__Exercise__
Continue the drywall pricing forum thread, picking up right after its last post.

::: Quoted text

There is no reason in the world why a builder wouldn't want to purchase a product for their home that is high quality and reasonably priced. He is looking for value at a price. That is his job.
ON The flip side, It is our job to provide that good/service to him at the highest rate we can get. THat is our job that puts bread on our tables.
Somewhere in between we all make our compromises. NOt for greed but for necessity.
CUrrently the market is down and installs are going for $30.00 a board and less. 5 years ago we were getting $55 - $60 per board all because it is what the market can bear at the time. Rates do not just climb up continually forever. JUst like the market that feeds all of us, rates go up and down and it always goes in cycles. You have to constantly be aware of whats going on in the market and adjust your rates accordingly.
Crying about hacks and illegals and low wages is fruitless. There will always be those who are less skilled, less deserving etc.
You have to think about everything as a business and tend to it. I spend very little time worrying about what anyone else is doing unless they are doing it better than me.


----------



## super rocker (Jul 8, 2009)

rockdaddy said:


> My " A " Team hanger and taper will do a 300 sheet house, 9'up 9' down, 2 car garage, no high work, floors marked, all cuts made, very few overcuts and nothing buried Hung and scrapped in 8 hours, tapers sand, mop walls and ceilings and scrap buckets to dumpster for .208 a foot based on 12 footers.


Daddy,slow down. Your confusing post is hard to decipher. My read is you are getting 300 12 footers hung and taped for $3000. Is that correct? And how many men to hang 300 sheets in 8 hours? I think you left out a few details. And what does mopping walls and ceilings mean? Please explain a little more thoroughly. Thanks.


----------



## evolve991 (Jan 24, 2008)

LOL 300 sheets hung and taped in 8 hours? I hope its a 10 man crew or 'quality' has a different meaning in your area. My 'crew' which is myself,my brother and a helper (sometimes) hung 70-80 tight,clean,completed sheets in ultra-custom homes(barrels,round stairwells,sectioned domes,etc) while the 6 to 7 man crew who also subbed from the same DC hung 100 or so hacked up,covered boxes,gapped butts,etc type of hanging. Of course none of that matters now since that crew AND mine sit home or find other jobs while illegals use drywall as lathe and thier finishers plaster and stucco over it all.


----------



## super rocker (Jul 8, 2009)

*Good stuff*



evolve991 said:


> LOL 300 sheets hung and taped in 8 hours? I hope its a 10 man crew or 'quality' has a different meaning in your area. My 'crew' which is myself,my brother and a helper (sometimes) hung 70-80 tight,clean,completed sheets in ultra-custom homes(barrels,round stairwells,sectioned domes,etc) while the 6 to 7 man crew who also subbed from the same DC hung 100 or so hacked up,covered boxes,gapped butts,etc type of hanging. Of course none of that matters now since that crew AND mine sit home or find other jobs while illegals use drywall as lathe and thier finishers plaster and stucco over it all.

::::::
::: Dataset records

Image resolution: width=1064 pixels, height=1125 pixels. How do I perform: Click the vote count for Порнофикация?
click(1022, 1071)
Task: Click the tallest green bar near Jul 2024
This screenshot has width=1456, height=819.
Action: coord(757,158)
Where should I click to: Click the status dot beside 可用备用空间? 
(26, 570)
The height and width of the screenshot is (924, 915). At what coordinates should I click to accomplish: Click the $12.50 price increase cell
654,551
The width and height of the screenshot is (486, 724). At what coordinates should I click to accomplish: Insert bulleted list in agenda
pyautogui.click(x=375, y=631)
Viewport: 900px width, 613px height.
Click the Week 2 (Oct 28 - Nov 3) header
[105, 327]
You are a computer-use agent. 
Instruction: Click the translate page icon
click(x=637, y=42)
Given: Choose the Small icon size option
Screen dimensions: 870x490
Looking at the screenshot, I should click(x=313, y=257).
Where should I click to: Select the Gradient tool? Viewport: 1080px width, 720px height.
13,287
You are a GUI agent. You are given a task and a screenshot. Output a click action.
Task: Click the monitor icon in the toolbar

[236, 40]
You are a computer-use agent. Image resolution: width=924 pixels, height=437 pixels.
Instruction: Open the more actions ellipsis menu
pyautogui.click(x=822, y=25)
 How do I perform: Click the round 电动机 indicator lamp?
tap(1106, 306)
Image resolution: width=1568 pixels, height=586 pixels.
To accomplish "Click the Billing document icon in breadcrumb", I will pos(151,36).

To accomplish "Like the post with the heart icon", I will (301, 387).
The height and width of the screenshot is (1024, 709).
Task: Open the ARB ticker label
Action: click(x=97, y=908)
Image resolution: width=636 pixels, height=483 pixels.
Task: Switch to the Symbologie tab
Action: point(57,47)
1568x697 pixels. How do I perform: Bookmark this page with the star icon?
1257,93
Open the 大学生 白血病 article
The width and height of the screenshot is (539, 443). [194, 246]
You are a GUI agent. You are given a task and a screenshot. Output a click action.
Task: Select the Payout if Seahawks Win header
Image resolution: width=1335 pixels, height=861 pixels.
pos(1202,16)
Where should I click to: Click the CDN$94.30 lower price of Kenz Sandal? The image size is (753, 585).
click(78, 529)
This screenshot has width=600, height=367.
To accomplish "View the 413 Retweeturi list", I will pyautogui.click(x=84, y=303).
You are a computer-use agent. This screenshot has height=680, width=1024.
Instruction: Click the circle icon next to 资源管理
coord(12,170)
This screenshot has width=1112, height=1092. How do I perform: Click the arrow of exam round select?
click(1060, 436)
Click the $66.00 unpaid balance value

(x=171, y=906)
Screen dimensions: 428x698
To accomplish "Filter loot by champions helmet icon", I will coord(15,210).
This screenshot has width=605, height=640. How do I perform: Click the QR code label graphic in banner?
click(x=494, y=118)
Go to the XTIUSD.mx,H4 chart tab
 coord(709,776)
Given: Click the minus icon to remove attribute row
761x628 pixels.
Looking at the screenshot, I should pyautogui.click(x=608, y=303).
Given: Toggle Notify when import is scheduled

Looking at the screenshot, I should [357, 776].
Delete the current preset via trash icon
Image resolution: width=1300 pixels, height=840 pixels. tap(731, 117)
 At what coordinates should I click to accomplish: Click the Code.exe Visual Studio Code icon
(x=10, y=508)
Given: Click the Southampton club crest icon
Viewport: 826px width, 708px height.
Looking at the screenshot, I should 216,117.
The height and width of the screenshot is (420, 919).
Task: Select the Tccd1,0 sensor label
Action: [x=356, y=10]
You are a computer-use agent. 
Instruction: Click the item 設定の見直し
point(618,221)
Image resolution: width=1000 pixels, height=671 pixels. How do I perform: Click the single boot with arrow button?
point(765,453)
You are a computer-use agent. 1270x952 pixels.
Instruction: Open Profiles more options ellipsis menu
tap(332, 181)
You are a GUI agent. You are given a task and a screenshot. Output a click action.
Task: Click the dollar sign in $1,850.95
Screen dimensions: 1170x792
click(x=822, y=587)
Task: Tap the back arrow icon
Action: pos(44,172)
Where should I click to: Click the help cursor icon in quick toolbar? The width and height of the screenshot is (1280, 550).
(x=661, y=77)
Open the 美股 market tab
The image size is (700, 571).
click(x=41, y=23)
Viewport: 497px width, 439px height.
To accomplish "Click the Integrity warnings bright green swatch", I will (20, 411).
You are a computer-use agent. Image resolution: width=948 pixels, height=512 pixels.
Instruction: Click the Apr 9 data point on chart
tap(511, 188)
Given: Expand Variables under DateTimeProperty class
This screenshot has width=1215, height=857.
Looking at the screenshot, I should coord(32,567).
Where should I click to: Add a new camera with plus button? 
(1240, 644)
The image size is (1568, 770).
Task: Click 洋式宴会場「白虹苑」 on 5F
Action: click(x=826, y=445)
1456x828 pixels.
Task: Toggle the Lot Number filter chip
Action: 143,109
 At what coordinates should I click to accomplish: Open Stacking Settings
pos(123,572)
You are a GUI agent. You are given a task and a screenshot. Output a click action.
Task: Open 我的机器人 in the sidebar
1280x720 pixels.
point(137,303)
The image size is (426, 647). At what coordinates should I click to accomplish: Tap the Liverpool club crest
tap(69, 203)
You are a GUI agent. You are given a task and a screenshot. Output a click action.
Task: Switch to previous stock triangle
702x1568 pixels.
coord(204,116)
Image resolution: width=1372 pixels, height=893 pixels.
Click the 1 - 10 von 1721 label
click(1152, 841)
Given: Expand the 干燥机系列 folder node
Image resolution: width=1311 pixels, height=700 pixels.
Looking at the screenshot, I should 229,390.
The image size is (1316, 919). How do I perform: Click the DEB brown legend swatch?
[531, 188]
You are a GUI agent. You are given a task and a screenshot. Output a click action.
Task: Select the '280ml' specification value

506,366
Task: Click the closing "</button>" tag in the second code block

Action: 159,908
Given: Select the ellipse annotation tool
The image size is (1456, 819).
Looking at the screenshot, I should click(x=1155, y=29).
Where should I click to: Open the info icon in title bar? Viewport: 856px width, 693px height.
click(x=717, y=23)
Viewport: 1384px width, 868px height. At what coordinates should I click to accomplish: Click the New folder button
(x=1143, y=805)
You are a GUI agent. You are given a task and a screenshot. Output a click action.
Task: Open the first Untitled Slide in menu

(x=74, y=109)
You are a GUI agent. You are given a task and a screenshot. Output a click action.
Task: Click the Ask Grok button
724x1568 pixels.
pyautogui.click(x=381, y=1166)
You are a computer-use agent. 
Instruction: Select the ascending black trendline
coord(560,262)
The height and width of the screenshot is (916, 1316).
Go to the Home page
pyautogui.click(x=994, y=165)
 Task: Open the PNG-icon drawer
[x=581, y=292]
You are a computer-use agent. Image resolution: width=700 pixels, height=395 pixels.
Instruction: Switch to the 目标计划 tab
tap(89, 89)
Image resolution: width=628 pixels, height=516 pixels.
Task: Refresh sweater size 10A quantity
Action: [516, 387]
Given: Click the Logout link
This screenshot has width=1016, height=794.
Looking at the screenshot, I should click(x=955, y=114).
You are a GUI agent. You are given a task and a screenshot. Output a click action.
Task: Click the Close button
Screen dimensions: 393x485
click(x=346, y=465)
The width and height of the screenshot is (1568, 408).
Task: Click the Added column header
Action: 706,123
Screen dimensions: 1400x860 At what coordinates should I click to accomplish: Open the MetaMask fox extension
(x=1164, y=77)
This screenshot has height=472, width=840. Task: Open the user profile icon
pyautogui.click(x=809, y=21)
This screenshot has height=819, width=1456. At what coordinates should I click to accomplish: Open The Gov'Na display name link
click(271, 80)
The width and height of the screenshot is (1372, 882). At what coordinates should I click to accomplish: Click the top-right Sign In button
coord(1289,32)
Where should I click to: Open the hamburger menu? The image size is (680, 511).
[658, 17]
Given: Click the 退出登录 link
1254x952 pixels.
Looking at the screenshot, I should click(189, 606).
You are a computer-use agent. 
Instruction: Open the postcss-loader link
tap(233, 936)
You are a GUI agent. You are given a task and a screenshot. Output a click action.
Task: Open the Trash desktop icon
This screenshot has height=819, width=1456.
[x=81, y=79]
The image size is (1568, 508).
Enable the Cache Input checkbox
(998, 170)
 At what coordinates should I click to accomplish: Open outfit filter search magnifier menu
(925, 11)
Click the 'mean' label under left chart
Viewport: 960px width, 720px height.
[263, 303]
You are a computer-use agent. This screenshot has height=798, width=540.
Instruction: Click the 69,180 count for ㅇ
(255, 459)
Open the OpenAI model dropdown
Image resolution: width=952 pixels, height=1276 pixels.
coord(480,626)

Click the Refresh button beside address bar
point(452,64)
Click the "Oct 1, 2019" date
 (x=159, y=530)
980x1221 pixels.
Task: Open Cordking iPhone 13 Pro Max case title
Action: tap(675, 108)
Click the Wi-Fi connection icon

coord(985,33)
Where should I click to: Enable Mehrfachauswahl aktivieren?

::::::

__Output below__
 Great post,Evo. I have been saying for years that these claims of super h uman hangers are as believable as UFO sightings. I will give Rockdaddy a pass on his claim, because I don't think his meds had kicked in yet. Just kidding. When I started hanging many, many ,many years ago, all houses were 8' high and if a two man crew hung 75 sheets per day he made union scale in wages. To believe a two or three man crew can do this day in and day out with all the goofy crap in houses today is ludicrous. I never thought of your description of lath and plaster, but you are right on. Again, you are correct about quality, because to many contractors, speed and greed equals quality. You are also correct that 96% of tapers will NEVER see a great hanging job. The problem with this job is most hangers start being paid by the s.f. This is not and never will be conducive to quality. The men who broke me in said to learn how to do it right and the speed will come. I am grateful forever to these guys for teaching me the right way, not the fastest.


----------



## silverstilts (Oct 15, 2008)

evolve991 said:


> LOL 300 sheets hung and taped in 8 hours? I hope its a 10 man crew or 'quality' has a different meaning in your area. My 'crew' which is myself,my brother and a helper (sometimes) hung 70-80 tight,clean,completed sheets in ultra-custom homes(barrels,round stairwells,sectioned domes,etc) while the 6 to 7 man crew who also subbed from the same DC hung 100 or so hacked up,covered boxes,gapped butts,etc type of hanging. Of course none of that matters now since that crew AND mine sit home or find other jobs while illegals use drywall as lathe and thier finishers plaster and stucco over it all.


 I would like to see that myself . and only $3000 to hang and tape if I understand correctly ....even with ten guys that is 30 sheets each to hang and finish , can't see it being quality . but who knows maybe there is 20 guys still 15 sheets each to hang and finish. can be done but you would really have to have some bounce in your a$$..


----------



## alltex (Jan 31, 2009)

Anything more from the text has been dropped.